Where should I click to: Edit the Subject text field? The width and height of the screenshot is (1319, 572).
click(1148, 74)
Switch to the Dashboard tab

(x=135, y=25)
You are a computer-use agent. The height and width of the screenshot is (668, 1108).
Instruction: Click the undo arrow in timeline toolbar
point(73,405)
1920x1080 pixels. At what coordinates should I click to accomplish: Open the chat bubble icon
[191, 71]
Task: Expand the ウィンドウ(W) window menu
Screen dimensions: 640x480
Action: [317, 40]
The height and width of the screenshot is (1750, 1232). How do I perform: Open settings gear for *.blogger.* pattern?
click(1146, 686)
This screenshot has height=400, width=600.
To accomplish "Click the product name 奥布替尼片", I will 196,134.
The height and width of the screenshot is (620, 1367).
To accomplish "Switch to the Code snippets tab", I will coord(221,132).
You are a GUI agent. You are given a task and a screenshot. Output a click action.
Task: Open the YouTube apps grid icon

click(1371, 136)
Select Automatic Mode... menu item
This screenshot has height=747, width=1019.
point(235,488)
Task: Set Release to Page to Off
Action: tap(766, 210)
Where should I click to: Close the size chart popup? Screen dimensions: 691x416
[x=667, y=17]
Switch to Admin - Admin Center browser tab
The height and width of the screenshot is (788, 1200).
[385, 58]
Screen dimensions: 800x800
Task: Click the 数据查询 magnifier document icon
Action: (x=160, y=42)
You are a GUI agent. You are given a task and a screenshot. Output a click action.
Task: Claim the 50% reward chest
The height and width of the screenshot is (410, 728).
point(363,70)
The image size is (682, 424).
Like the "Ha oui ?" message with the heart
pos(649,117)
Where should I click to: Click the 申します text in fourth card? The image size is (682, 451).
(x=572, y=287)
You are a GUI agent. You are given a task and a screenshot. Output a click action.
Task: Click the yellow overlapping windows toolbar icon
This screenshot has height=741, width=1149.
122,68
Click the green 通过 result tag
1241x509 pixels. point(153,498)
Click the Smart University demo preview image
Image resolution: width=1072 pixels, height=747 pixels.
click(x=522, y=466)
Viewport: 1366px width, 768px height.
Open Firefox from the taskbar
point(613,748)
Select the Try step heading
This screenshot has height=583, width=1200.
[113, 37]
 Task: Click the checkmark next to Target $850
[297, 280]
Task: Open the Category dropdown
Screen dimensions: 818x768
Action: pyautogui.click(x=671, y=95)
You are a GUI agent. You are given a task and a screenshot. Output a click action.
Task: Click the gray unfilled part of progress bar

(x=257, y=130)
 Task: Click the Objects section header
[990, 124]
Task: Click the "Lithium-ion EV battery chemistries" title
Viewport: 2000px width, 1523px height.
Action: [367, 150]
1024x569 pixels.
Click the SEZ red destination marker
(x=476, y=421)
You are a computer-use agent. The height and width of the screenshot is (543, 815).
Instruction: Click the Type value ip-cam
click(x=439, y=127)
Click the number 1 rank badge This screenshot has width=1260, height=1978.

=====

- [Problem to work on] Reproduce all data above, unchanged.

- [Written response]
Where should I click to: Edit the Subject text field? The width and height of the screenshot is (1319, 572).
click(1148, 74)
Switch to the Dashboard tab

(x=135, y=25)
You are a computer-use agent. The height and width of the screenshot is (668, 1108).
Instruction: Click the undo arrow in timeline toolbar
point(73,405)
1920x1080 pixels. At what coordinates should I click to accomplish: Open the chat bubble icon
[191, 71]
Task: Expand the ウィンドウ(W) window menu
Screen dimensions: 640x480
Action: [317, 40]
The height and width of the screenshot is (1750, 1232). How do I perform: Open settings gear for *.blogger.* pattern?
click(1146, 686)
This screenshot has height=400, width=600.
To accomplish "Click the product name 奥布替尼片", I will 196,134.
The height and width of the screenshot is (620, 1367).
To accomplish "Switch to the Code snippets tab", I will coord(221,132).
You are a GUI agent. You are given a task and a screenshot. Output a click action.
Task: Open the YouTube apps grid icon

click(1371, 136)
Select Automatic Mode... menu item
This screenshot has height=747, width=1019.
point(235,488)
Task: Set Release to Page to Off
Action: tap(766, 210)
Where should I click to: Close the size chart popup? Screen dimensions: 691x416
[x=667, y=17]
Switch to Admin - Admin Center browser tab
The height and width of the screenshot is (788, 1200).
[385, 58]
Screen dimensions: 800x800
Task: Click the 数据查询 magnifier document icon
Action: (x=160, y=42)
You are a GUI agent. You are given a task and a screenshot. Output a click action.
Task: Claim the 50% reward chest
The height and width of the screenshot is (410, 728).
point(363,70)
The image size is (682, 424).
Like the "Ha oui ?" message with the heart
pos(649,117)
Where should I click to: Click the 申します text in fourth card? The image size is (682, 451).
(x=572, y=287)
You are a GUI agent. You are given a task and a screenshot. Output a click action.
Task: Click the yellow overlapping windows toolbar icon
This screenshot has height=741, width=1149.
122,68
Click the green 通过 result tag
1241x509 pixels. point(153,498)
Click the Smart University demo preview image
Image resolution: width=1072 pixels, height=747 pixels.
click(x=522, y=466)
Viewport: 1366px width, 768px height.
Open Firefox from the taskbar
point(613,748)
Select the Try step heading
This screenshot has height=583, width=1200.
[113, 37]
 Task: Click the checkmark next to Target $850
[297, 280]
Task: Open the Category dropdown
Screen dimensions: 818x768
Action: pyautogui.click(x=671, y=95)
You are a GUI agent. You are given a task and a screenshot. Output a click action.
Task: Click the gray unfilled part of progress bar

(x=257, y=130)
 Task: Click the Objects section header
[990, 124]
Task: Click the "Lithium-ion EV battery chemistries" title
Viewport: 2000px width, 1523px height.
Action: [367, 150]
1024x569 pixels.
Click the SEZ red destination marker
(x=476, y=421)
You are a computer-use agent. The height and width of the screenshot is (543, 815).
Instruction: Click the Type value ip-cam
click(x=439, y=127)
Click the number 1 rank badge This screenshot has width=1260, height=1978.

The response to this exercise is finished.